Categorized | Multi-sport, Sports

Ironman XC athlete of the year: David Mullaney

(Kevin Mackinnon catches up with the winner of this year’s Ironman XC competition in Kona)

What happens when you put a bunch of competitive corporate leaders on an Ironman course? This year’s Ironman Executive Challenge (Ironman XC) offered the answer to that question.

You get a race that features a bunch of very competitive type A personalities battling along the Queen Kaahumanu highway with lead changes and excitement to match the pro race. In the end it was David Mullaney, Edgen Murray’s Vice President of Offshore Construction, who took the title as the Ironman XC Series Champion.

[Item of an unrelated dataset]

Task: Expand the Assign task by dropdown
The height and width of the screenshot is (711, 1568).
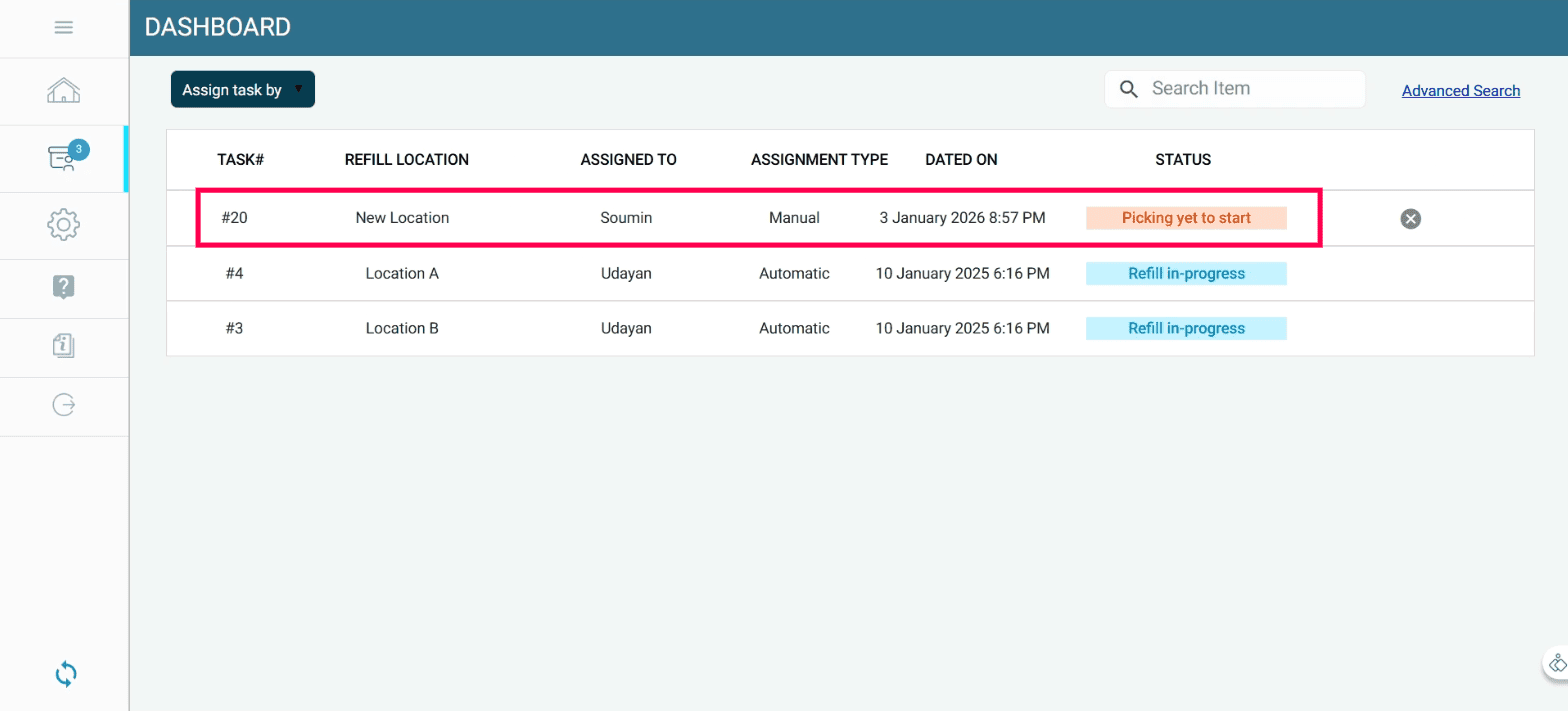Action: (243, 89)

David Mullaney (Photo courtesy of Ironman)

David Mullaney (Photo courtesy of Ironman)

“It was fun because I got to pass two other guys during the marathon,” Mullaney, 43, from Haverford, PA, recounted of the competitive race that saw him beat Ted Herget by just over 4 minutes. This was Mullaney’s third trip to Kona for the Ironman World Championship and by far the most successful.

“The first two times were disastrous,” Mullaney said. “The last time was in 2006 – it was such a horrible experience that I didn’t do another Ironman for another year. I bonked on the bike. I thought I was prepared, but I didn’t eat or drink enough. It was just a bad day that spiralled out of control from there. It was not good.”

This year’s experience as part of the Ironman XC program certainly helped erase that bad memory. In addition to his great race, Mullaney says the XC program made things much easier, too.

“Troy Ford (the Ironman XC Director) did an phenomenal job,” Mullaney said. “He engaged all of the participants. He went out of his way to make sure everyone felt like he was working 100 percent for them. He made sure everyone’s family was taken care of. He thought of everything and also managed to keep things low key.”

Despite all that, there were still times during this year’s race when Mullaney, who had qualified for Kona through the Ironman XC program in Louisville, wasn’t convinced the day would go as well as it did.

“The bike was unbelievably hard,” he said. “Once you get off the bike, though, then you know you’re going to finish.”

Mullaney credited better training and being more “regimented with his nutrition and salt tablets” for his improved performance in Kona this year.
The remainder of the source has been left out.